Rende apre le porte alla ricerca internazionale: il centro storico protagonista della conferenza europea sulla bioinformatica
La conferenza internazionale organizzata all’Università della Calabria diventa occasione per valorizzare il borgo antico di Rende, tra accoglienza, patrimonio culturale e dialogo tra scienza e territorio
Per la prima volta nella sua storia, l’Europa ha ospitato la 17ª edizione della Conferenza Acm su Bioinformatica, Biologia Computazionale e Informatica Sanitaria, uno degli appuntamenti scientifici più autorevoli a livello internazionale. Un evento di rilievo mondiale organizzato all’Università della Calabria che ha trasformato il territorio in un punto di incontro tra ricerca, innovazione e cultura.
Accanto al programma scientifico, gli organizzatori hanno voluto offrire ai partecipanti un’immersione nella storia e nelle tradizioni locali, scegliendo il centro storico di Rende come luogo simbolico di accoglienza e scoperta.
Visita del borgo antico
Studiosi, ricercatori e docenti provenienti da università e centri di ricerca di numerosi Paesi hanno così avuto l’opportunità di visitare il borgo antico, ammirandone il patrimonio artistico, le chiese, i musei e i luoghi che raccontano l’identità culturale della città.

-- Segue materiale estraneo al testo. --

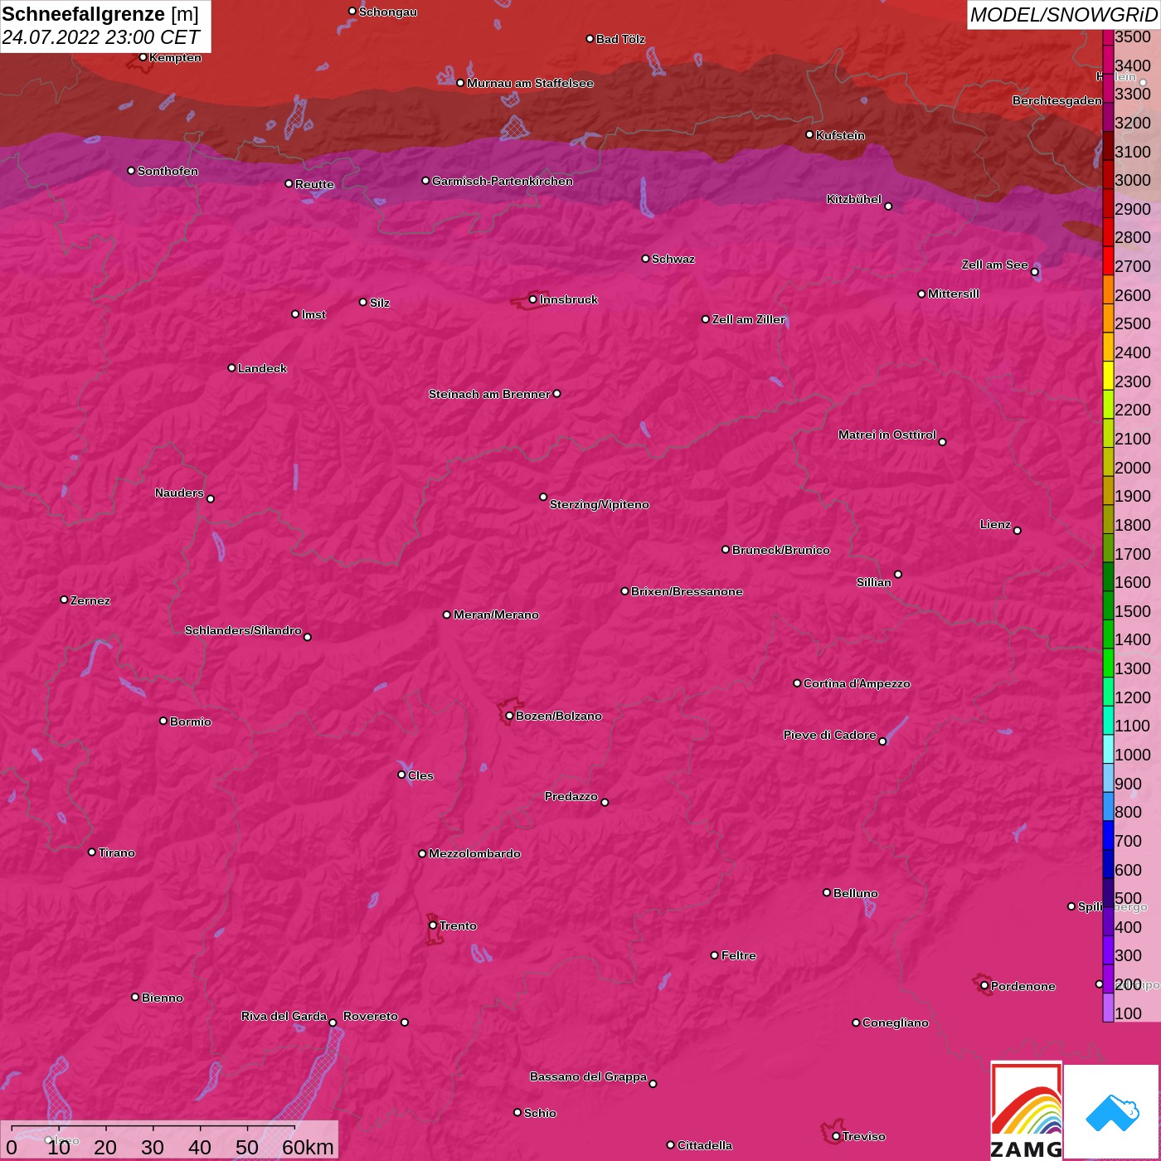Click the 60km mark on scale bar
Screen dimensions: 1161x1161
(x=308, y=1147)
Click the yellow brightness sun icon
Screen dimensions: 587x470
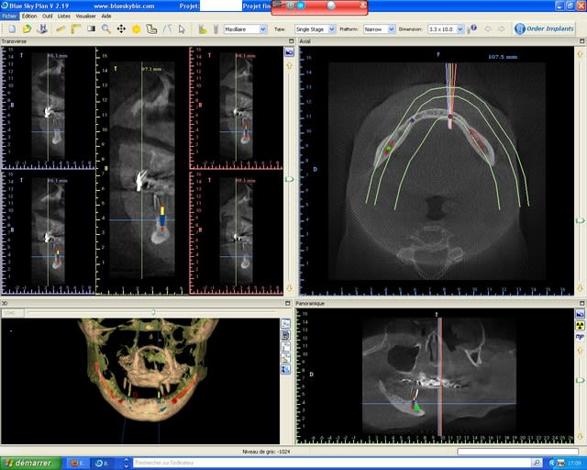coord(137,28)
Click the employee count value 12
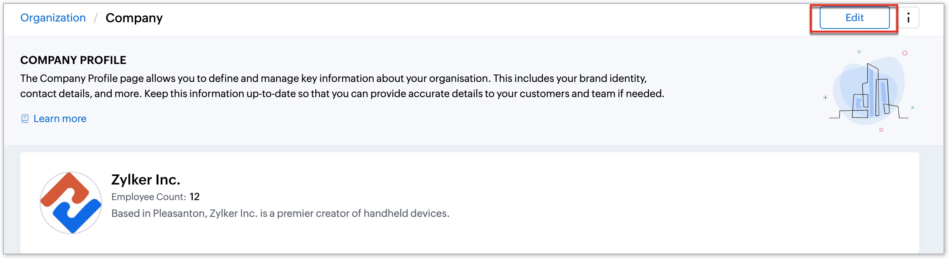949x259 pixels. pyautogui.click(x=195, y=197)
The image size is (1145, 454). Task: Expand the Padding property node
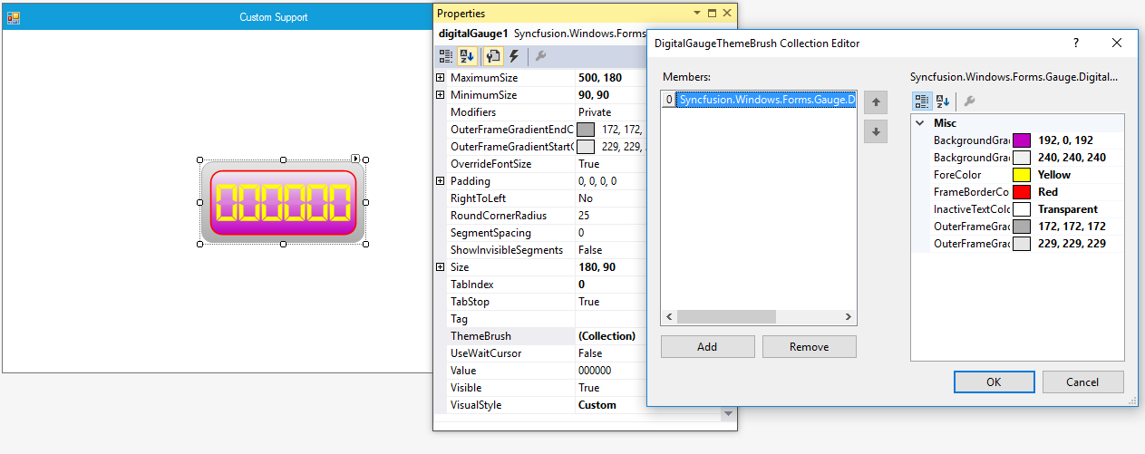tap(441, 181)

Ad accoglierli sono stati i rappresentanti dell’Amministrazione comunale, insieme al professor Pierangelo Veltri, tra i promotori dell’iniziativa scientifica, a don Domenico Sturino, al direttore del Polo Culturale Roberto Sottile e ai volontari della Pro Loco Rende Arintha, che hanno accompagnato gli ospiti lungo un percorso alla scoperta delle principali testimonianze storiche del territorio.
Cinema Santa Chiara
Particolarmente apprezzata è stata anche la visita allo storico Cinema Santa Chiara, durante la quale la Pro Loco ha ripercorso la storia di uno dei luoghi più rappresentativi della vita culturale rendese, offrendo ai ricercatori uno spaccato dell’identità sociale e culturale della comunità.
L’iniziativa ha rappresentato un significativo momento di incontro tra il mondo della scienza e quello della cultura, dimostrando come la ricerca possa diventare anche occasione di valorizzazione del territorio. La presenza di studiosi provenienti da ogni parte del mondo ha consentito alla città di Rende di presentarsi non solo come città universitaria e dell’innovazione, ma anche come custode di un patrimonio storico e artistico capace di dialogare con una comunità scientifica internazionale sempre più attenta al valore delle identità locali.
L’appuntamento ha così confermato il ruolo strategico dell’Università della Calabria quale punto di riferimento per la ricerca internazionale e, allo stesso tempo, ha rafforzato il legame tra il campus universitario e il territorio, offrendo ai partecipanti un’esperienza che ha unito eccellenza scientifica, accoglienza e valorizzazione delle radici culturali della città.